Minwax® Wipe-On Poly - Oil-Based Clear Protective Finishes - Minwax.com

If you want to avoid yellowing completely, but still want a very hard and durable coating on your table, then you might try one of the new water based clear coats that do form a surprisingly hard film.  One that I have yet to try was made by Flecto, but is now made by Rustoleum:

RustOleum.com

Anything that's hard enough to provide good service on a floor will provide good service on a table top.

However, if you do use a water based clear coat, maybe sand the surface of the table down after the first or second coat.  Water based coatings tend to raise the grain of the wood so that tiny splinters of wood will stick up from the table top and mess up the reflection of light off it's otherwise smooth surface.  Sanding down those glitches after the first coat or two (and removing the sanding dust) will go a long way to getting an attractively smooth finish on your table.

Finally, the solvents in an oil based wood stain will evaporate out through an oil based polyurethane.  If you opt for the water based clear coat, and you opt to stain with an oil based stain, I'd talk to some hardwood flooring contractors to see how long they allow the oil based stain to dry before applying the water based clear coat (and any other advice they may have for achieving a successful outcome).

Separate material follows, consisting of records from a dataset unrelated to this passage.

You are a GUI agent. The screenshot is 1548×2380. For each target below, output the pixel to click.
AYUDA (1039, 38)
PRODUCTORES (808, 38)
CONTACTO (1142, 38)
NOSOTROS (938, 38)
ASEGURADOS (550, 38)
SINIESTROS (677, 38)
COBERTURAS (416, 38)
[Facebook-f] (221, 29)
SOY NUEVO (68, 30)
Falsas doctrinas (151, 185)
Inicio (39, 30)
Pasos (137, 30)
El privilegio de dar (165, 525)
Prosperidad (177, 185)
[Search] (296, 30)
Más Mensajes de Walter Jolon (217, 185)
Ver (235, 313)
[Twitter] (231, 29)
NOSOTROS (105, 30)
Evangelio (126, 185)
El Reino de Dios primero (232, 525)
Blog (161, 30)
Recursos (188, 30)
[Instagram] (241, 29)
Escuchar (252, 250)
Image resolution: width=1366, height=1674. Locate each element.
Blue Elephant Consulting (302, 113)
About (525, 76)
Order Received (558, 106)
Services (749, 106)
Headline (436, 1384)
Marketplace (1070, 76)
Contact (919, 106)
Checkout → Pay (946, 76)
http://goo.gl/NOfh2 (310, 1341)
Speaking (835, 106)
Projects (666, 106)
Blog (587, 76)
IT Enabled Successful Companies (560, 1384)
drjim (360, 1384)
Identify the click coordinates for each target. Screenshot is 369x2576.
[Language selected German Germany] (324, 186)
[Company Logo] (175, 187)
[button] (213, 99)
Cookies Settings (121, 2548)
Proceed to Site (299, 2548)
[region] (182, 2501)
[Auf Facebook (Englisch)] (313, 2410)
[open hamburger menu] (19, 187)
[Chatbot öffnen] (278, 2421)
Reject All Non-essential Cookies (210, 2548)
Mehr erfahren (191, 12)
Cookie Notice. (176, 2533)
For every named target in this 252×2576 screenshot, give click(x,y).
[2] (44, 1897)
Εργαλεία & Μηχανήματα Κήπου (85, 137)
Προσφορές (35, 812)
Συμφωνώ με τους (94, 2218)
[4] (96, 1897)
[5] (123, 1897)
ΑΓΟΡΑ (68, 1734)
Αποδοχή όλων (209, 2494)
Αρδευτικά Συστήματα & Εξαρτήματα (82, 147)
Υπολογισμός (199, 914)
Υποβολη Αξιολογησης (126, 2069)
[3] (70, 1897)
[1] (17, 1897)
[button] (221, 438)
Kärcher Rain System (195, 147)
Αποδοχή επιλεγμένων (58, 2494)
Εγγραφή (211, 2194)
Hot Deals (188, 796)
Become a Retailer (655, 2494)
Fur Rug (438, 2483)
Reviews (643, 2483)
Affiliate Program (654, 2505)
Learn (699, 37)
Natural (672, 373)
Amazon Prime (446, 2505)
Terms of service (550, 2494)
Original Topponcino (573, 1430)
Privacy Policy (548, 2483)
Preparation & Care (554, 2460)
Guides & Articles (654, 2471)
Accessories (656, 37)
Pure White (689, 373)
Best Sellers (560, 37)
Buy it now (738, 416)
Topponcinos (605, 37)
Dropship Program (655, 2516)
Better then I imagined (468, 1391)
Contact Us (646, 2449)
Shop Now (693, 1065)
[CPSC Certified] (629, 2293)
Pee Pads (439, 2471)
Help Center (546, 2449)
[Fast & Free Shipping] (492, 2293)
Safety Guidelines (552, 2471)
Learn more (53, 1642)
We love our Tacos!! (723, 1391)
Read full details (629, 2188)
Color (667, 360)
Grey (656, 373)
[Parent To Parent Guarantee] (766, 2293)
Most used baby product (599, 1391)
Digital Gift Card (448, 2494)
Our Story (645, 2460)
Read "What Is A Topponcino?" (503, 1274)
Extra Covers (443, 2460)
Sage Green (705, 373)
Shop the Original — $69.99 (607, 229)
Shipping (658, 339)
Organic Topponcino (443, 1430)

PS:  If you use anything but a hard and durable coating over your wood table to protect it and preserve it for as long as possible, then money comes too easy to you.  There's absolutely nothing sexy or chic about wasting anything, and allowing something to deteriorate faster than it needs to stands right next to wasting it in my humble opinion.  So, if anyone who doesn't know anything asks you why you used a modern coating like polyurethane when you could have gotten a more "rustic" look with boiled linseed oil, please feel free to quote me.

Let us know how the table turns out.


----------